Thursday, August 31, 2017

August

It's the end of another month, and I always like to look back at all the daily happenings, small and big alike, before moving on to a new month and a new season.  The month of August means summer holidays in England, and this year that included a more than expected share of sunny days, afternoon outings and evening walks, and vacation in Scotland. 

I always feel so grateful for having such a good little camera phone in my pocket, because like it or not memories do fade, and the picture helps me remember the moments I would otherwise forget.  Some of my most vivid memories in childhood are the ones recorded in the family photo album.  I loved looking through those hefty volumes with the pictures safe behind their sticky plastic covering!  I'm glad my dad took lots of pictures.  
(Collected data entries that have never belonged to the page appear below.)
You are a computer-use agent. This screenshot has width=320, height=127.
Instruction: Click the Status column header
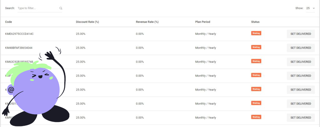[x=255, y=22]
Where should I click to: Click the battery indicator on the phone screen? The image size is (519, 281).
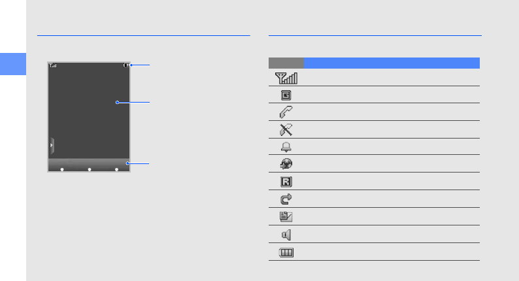tap(126, 65)
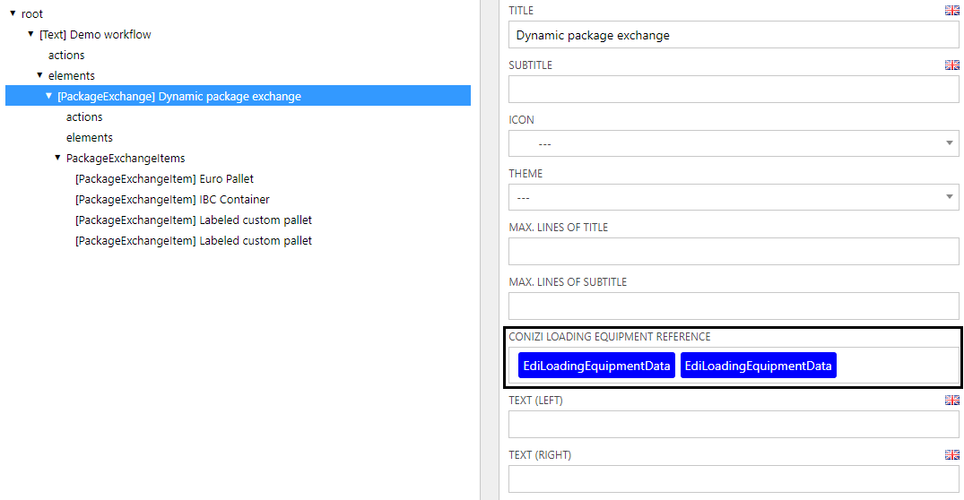This screenshot has height=500, width=964.
Task: Select the PackageExchangeItems tree node
Action: tap(126, 159)
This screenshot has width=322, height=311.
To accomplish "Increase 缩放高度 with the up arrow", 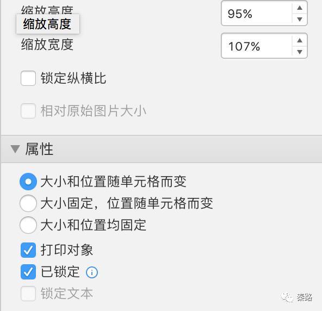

As we were filming a bit with our phones in Scotland last week K.J. recalled his mom with her giant camcorder on her shoulder, "recording our lives before it was cool."  I'm glad we get to be another generation of memory-keepers for our family.

August 1 - Shoe-shopping in the city requires a Starbucks stop, of course.



August 2 - I made some impromptu s'mores in the oven for the kids in our Wednesday night church gathering clamoring for dessert (or pudding as they say here).


August 3 - We were invited to an outdoor pizza-making party in the loveliest of back gardens.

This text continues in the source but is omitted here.